* Job: Reproduce word for word the lines of the listing starting with the line containing "The image size is (1039, 584)." and going on through the line containing "Image resolution: width=1414".

* Source data:
┄┄┄┄┄┄┄┄┄┄
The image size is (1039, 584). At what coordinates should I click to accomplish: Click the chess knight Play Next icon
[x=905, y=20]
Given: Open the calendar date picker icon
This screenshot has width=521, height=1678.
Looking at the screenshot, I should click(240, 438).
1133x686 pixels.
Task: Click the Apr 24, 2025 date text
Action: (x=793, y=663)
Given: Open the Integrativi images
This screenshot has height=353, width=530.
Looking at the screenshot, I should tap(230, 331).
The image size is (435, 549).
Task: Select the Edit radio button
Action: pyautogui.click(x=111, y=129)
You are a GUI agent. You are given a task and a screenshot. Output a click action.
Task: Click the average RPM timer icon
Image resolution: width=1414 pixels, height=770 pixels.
┄┄┄┄┄┄┄┄┄┄
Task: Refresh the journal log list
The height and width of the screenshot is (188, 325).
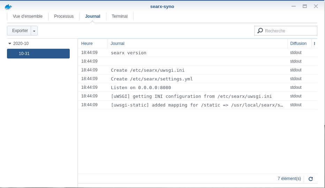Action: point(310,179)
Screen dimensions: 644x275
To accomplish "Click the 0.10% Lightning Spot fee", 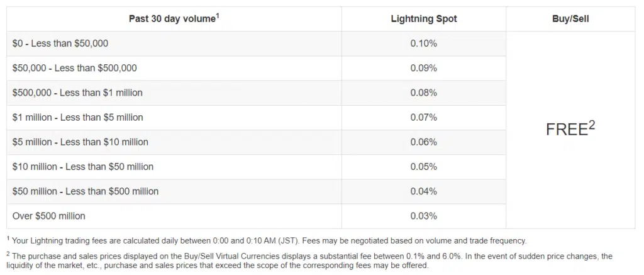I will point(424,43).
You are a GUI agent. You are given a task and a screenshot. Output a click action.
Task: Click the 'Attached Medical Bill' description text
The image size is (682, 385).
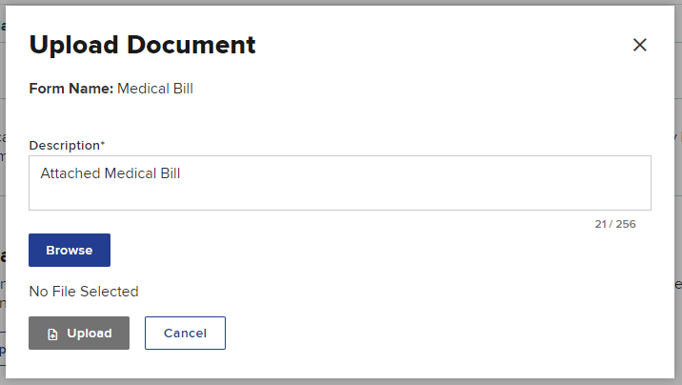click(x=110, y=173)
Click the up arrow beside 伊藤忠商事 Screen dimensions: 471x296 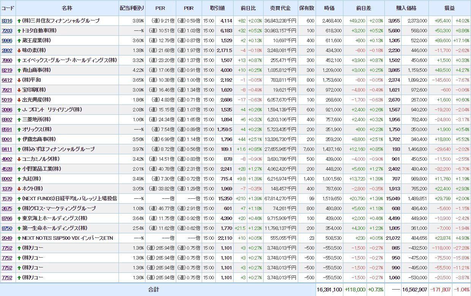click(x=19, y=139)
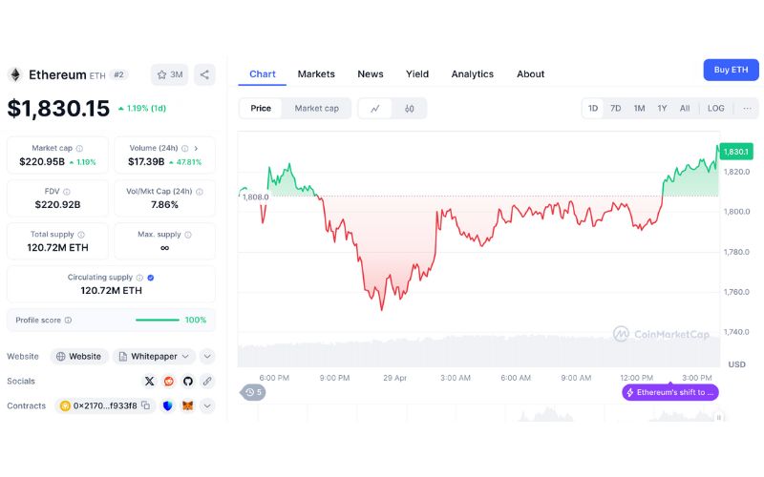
┄┄┄┄┄┄┄┄┄┄
* Task response:
The image size is (1039, 584). At what coordinates should I click to accomplish: Click the chess knight Play Next icon
[x=905, y=20]
Given: Open the calendar date picker icon
This screenshot has width=521, height=1678.
Looking at the screenshot, I should click(240, 438).
1133x686 pixels.
Task: Click the Apr 24, 2025 date text
Action: (x=793, y=663)
Given: Open the Integrativi images
This screenshot has height=353, width=530.
Looking at the screenshot, I should tap(230, 331).
The image size is (435, 549).
Task: Select the Edit radio button
Action: pyautogui.click(x=111, y=129)
You are a GUI agent. You are given a task and a screenshot. Output a click action.
Task: Click the average RPM timer icon
Image resolution: width=1414 pixels, height=770 pixels.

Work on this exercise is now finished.